▸ **Task prompt**
Copy out each line of the data holding "screenshot".

▸ **Data to examine**
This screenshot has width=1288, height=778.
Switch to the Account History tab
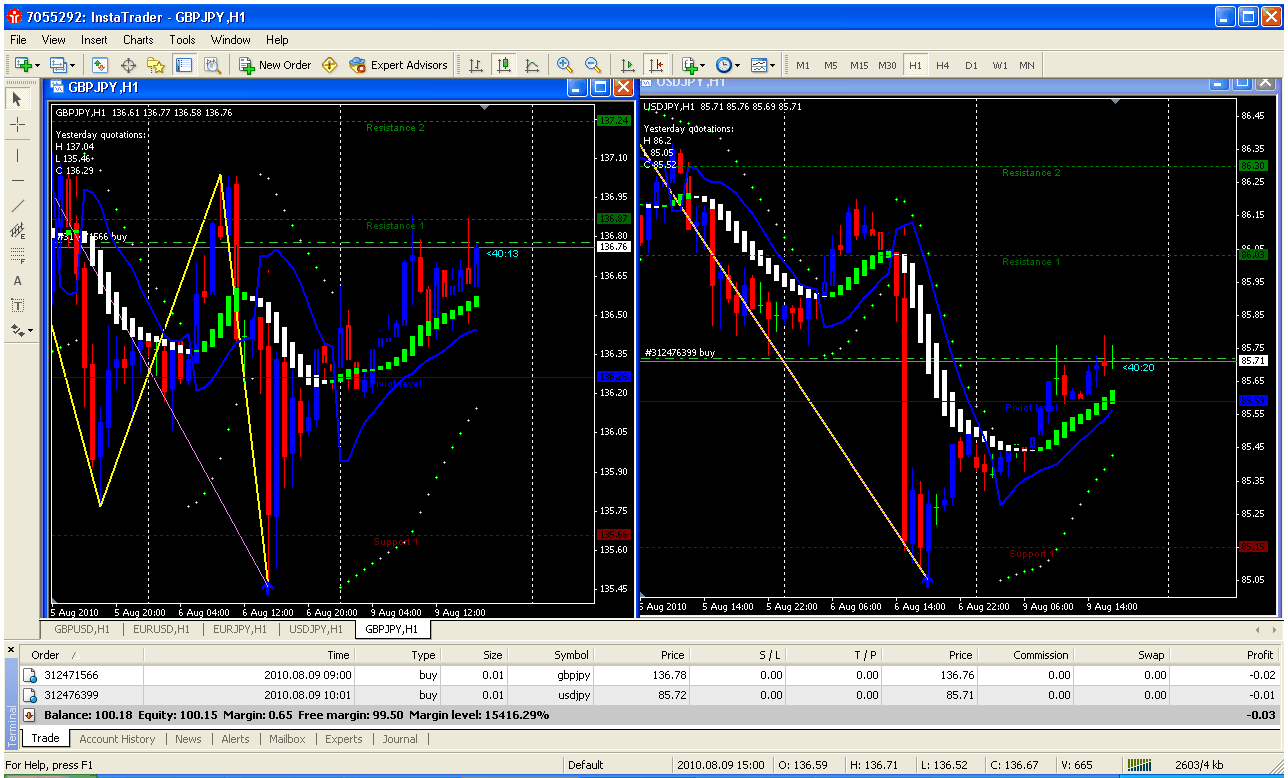(117, 739)
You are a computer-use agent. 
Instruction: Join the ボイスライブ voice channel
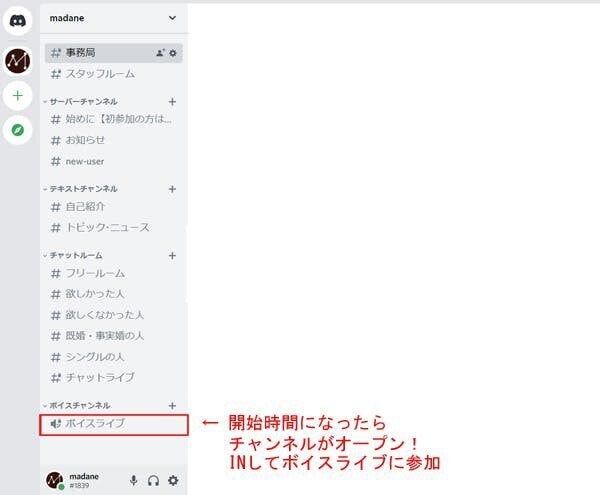click(x=95, y=424)
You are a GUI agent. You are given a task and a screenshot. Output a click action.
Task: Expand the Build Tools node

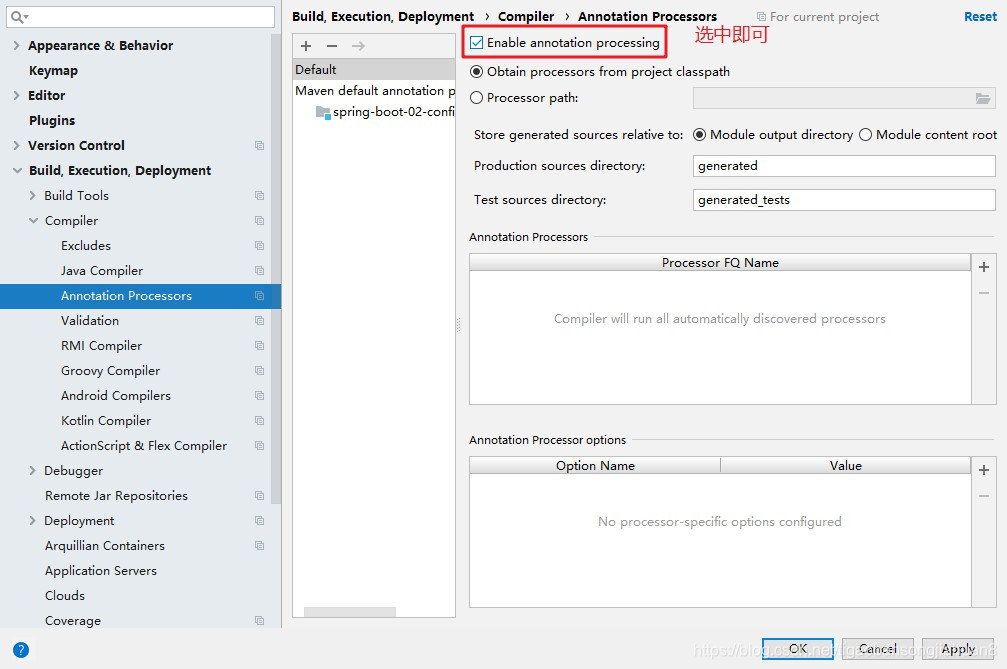pos(31,195)
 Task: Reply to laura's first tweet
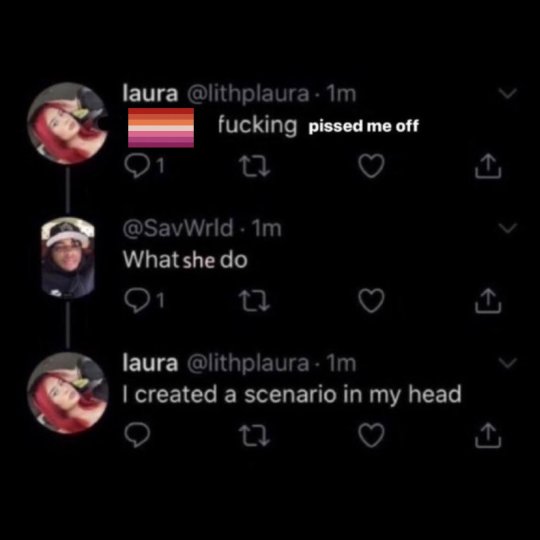[137, 166]
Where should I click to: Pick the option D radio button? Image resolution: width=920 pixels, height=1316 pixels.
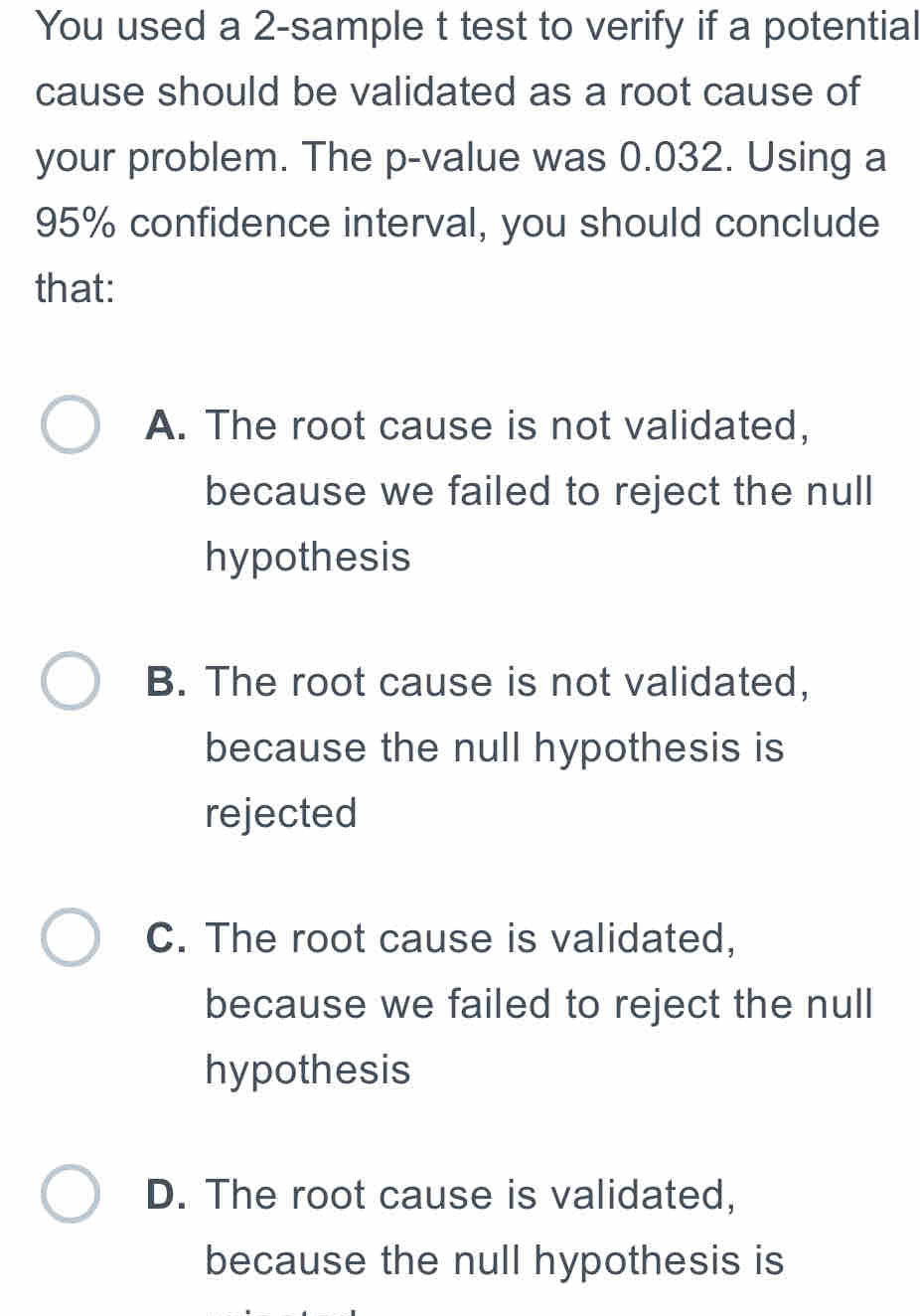click(71, 1195)
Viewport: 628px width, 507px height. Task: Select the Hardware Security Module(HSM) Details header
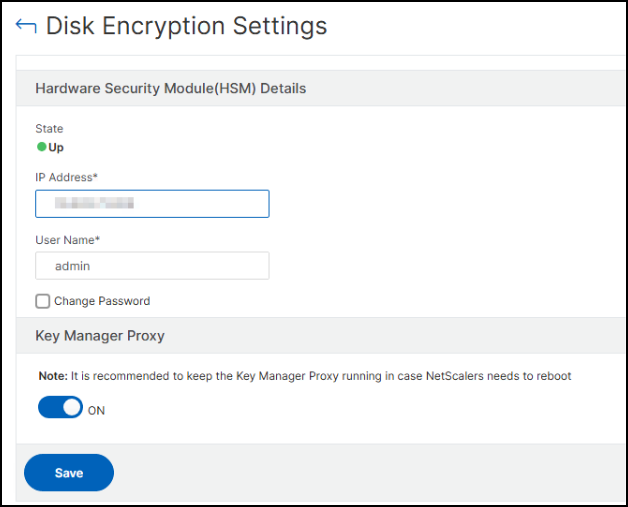(x=170, y=88)
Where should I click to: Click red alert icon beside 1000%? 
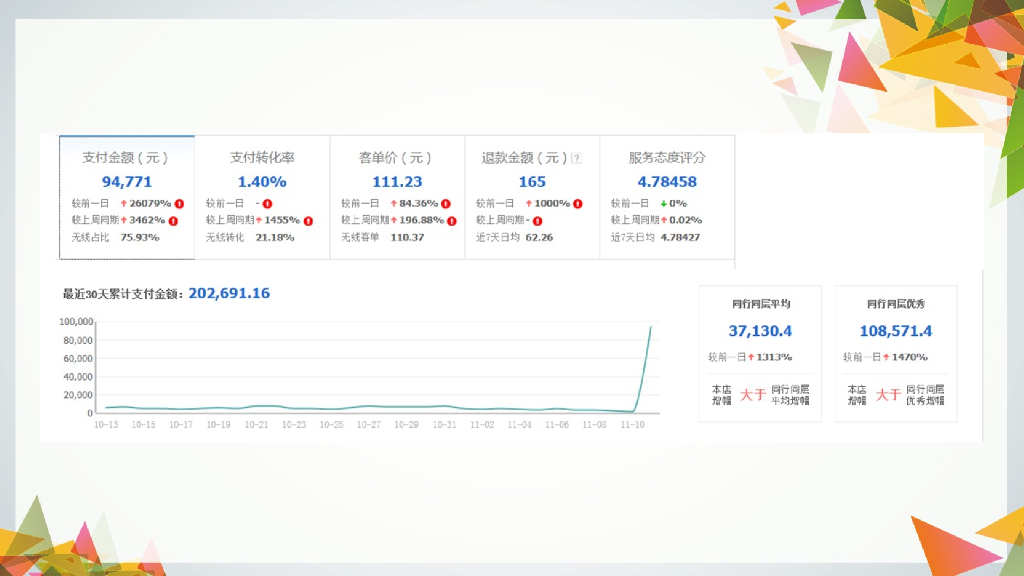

▸ **Reply**
This screenshot has width=1288, height=778.
You are a GUI agent. You are given a task and a screenshot. Output a click action.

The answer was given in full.